Carlos Beltran's abbreviated season is over after an MRI showed he has mild inflammation in his surgically repaired right knee.
Beltran left the New York Mets' game against Milwaukee on Tuesday night and had the test Wednesday. Wearing a Mets uniform in between games of a doubleheader Wednesday, the All-Star center fielder explained that the news was actually good.
The doctor at the Hospital for Special Surgery "said the bone bruise, everything, looks better than in past MRIs, Beltran said. "I'm happy for that part. The part that I'm not happy about is just that I wanted to finish the season playing but by the recommendation of the doctor is they don't want me to play."

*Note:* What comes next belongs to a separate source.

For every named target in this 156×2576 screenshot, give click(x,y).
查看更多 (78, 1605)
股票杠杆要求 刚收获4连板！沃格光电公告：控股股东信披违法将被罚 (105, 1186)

Beltran was told the swelling could go down in three to four days, and he's not planning on altering his offseason program to strengthen the knee that kept him out for all but 64 games this year.
"I think the good news is there's nothing new," Mets manager Jerry Manuel said. "We were very fortunate to have him play the amount of games that he played us
The tests were sent to Dr. Richard Steadman, who performed the surgery in Colorado — an operation that was a point of dispute between the team and Beltran over the timing of the procedure and the club's evaluation of his knee — but Beltran has not yet heard Steadman's analysis.
Beltran had the operation on Jan. 13 and returned after the All-Star break. The career .282 hitter was batting .255 with seven homers and 27 RBIs in 220 at-bats. But he had five of his homers and 13 RBIs in September, including two homers Sunday, his previous game.
"It was tough trying to get the swing back, and finally I was starting to feel better at the plate but unfortunately this thing happened," Beltran said. "But at same time I feel like I'm making improvement."
After playing only 81 games in 2009 because of because of a painful bone bruise in knee and this season, the Mets have to determine if Beltran can be a productive player in the final season of his $119 million, seven-year contract he signed with the Mets before 2005.
Any setbacks could make him even more difficult to trade in the offseason should the Mets explore that route.